Probier doch mal die Klasse die ich gepostet habe,  um zu sehen, ob es an deine Methode liegt oder am Rechner.


----------



## catarock (14. Oktober 2004)

wie rufe ich denn diese Klasse aus meinem Programm heraus auf. stehe wahrscheinlich wieder mal voll im Wald. Sorry fuer die Frage aber momentan qualmts nur noch im Kopf.
Gruss Cata


----------



## Bernd1984 (15. Oktober 2004)

Von deinem Programm garnicht, es ist ja ein eigenständiges Programm. Einfach die main starten, so wie du auch dein Programm startest. 

  Du musst evtl. das package anpassen, je nachdem, wo du das Programm speicherst.

    Welche Entwicklungsumgebung benutzt du denn?


----------



## catarock (15. Oktober 2004)

Danke Bernd,  erst mal fuer Deine Muehe bis jetzt. Also nachdem ich wieder zu Sinnen gekommen bin habe ich die Klasse ausprobiert, und es passiert genau das selbe wie in meinem Programm. Im Systary Icon oder so aehnlich erscheint kurz das Druckersymbol und das wars dann. Scheint also irgendwie an meiner Hardware zu liegen. Jetzt muss ich wohl mal zusehen, dass ich irgendwo mein Programm mal auf einer anderen Maschine testen kann.
Uebrigens ich benutze den JBulider X.
Gruss Cata


----------

◆ Datenauszug:

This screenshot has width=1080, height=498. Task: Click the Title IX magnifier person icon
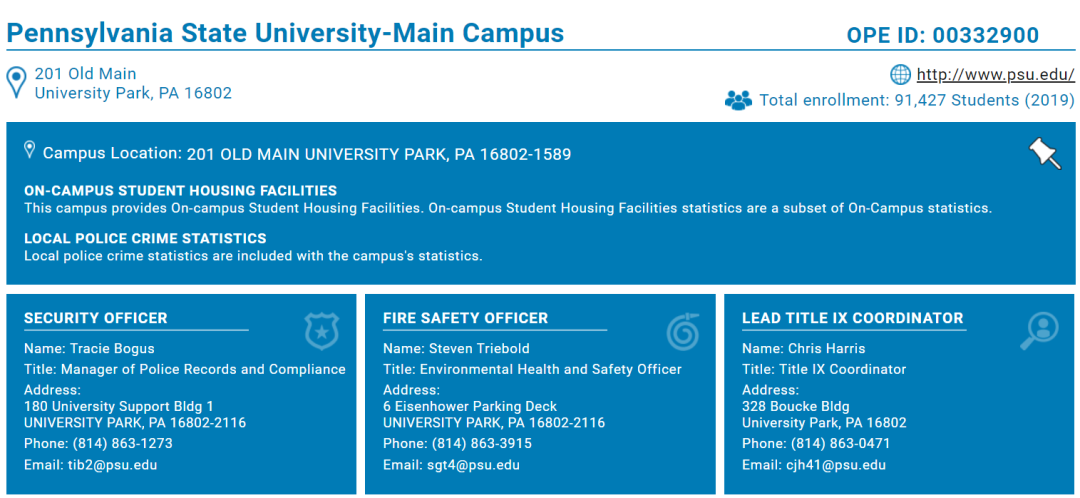(x=1039, y=331)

◆ Aufgabenstellung:
Beantworte die folgenden Fragen zum Textblock:
(a) Wie soll die Klasse laut Bernd1984 gestartet werden?
(b) Was muss laut Bernd1984 eventuell angepasst werden, je nachdem, wo das Programm gespeichert wird?
(c) Welches Symbol erscheint laut catarock beim Ausprobieren der Klasse kurz?
Für die Bearbeitung sind die Zeilen nicht erforderlich.

◆ Gelöste Aufgabe:
(a) Man startet einfach die main, so wie man auch das eigene Programm startet.
(b) Das package.
(c) Das Druckersymbol.